De basis op de grond was voor Guus nodig om te durven vertrouwen en om te leren hoe wij communiceren én wat er van haar werd verwacht. Het leerde haar veel over oorzaak en gevolg, gaf haar inzicht in wat haar gedrag en handelingen teweeg konden brengen. Het leerde haar precies te dansen op de lijn: dit kan wel samen met mensen en dit niet meer want dat wordt te groot. Ze leerde vrijuit te communiceren zonder zich daarbij in te houden en zichzelf klein te houden waarbij haar handelingen zó gedoseerd waren dat er geen mensen bij in gevaar kwamen. Eenmaal helemaal open voor het werk kun je goed merken dat dit ras gefokt is om te werken, maar ook om pienter te zijn! Deze werkpaarden konden het zichzelf niet permitteren om onnodig energie te verspillen aan drama gedrag of om zichzelf te bezeren door onhandige acties. Het werk stond immers de volgende dag gewoon weer te wachten…
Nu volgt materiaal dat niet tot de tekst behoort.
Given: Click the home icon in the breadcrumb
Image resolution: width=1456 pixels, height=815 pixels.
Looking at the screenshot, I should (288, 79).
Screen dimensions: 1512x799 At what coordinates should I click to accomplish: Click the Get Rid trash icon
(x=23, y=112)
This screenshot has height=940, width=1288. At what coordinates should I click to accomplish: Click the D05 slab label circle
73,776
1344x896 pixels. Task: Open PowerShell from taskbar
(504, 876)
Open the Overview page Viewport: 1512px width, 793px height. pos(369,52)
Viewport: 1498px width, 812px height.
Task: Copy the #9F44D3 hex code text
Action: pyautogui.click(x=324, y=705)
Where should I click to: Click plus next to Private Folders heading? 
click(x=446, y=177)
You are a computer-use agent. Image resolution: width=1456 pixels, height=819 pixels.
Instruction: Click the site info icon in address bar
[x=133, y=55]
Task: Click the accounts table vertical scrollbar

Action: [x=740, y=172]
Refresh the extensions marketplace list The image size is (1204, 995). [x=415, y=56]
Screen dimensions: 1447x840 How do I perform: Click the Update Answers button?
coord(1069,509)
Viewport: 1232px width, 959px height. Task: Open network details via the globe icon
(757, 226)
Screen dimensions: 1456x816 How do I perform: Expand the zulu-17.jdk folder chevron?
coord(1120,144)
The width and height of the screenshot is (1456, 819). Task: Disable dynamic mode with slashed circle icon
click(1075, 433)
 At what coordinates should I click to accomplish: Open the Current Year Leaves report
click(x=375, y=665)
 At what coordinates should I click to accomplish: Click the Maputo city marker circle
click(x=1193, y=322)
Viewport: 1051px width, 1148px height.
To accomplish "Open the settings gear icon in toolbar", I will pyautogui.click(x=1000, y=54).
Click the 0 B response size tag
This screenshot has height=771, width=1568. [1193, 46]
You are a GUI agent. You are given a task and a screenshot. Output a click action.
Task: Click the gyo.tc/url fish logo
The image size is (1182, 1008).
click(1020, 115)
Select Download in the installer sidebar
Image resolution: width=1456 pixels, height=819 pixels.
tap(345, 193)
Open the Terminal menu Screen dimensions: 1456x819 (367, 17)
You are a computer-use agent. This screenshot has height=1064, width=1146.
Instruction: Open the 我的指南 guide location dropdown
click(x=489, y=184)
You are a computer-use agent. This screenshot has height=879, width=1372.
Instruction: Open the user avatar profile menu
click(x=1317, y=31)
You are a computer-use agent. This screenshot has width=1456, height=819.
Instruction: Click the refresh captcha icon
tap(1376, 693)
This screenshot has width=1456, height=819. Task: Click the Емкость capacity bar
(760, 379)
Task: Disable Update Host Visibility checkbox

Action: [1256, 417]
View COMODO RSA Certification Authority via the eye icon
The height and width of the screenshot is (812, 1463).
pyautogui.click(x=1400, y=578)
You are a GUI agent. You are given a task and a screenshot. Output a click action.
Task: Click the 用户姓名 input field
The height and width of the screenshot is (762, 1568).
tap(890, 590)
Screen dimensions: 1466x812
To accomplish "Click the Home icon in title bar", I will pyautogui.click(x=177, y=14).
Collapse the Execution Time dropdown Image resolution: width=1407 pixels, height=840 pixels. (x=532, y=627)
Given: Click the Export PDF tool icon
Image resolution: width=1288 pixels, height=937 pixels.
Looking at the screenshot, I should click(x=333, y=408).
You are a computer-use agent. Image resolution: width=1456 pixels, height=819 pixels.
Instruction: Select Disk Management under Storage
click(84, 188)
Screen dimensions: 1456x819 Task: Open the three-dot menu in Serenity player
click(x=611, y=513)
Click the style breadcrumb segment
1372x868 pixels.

En zo zie je maar hoe uiterlijk kan bedriegen, want iedereen die in de stal kwam zei: ‘Ga je dáár mee rijden?!?!’ ‘Ja! Daar ga ik mee rijden, en dat gaat nog eens fantastisch goed ook!’
Grote, Geweldige, Gigantische Guus! Licht als een veertje, precies als een waterpas en verantwoordelijk als een HUIS! Wát een feestje om met jou te mogen werken!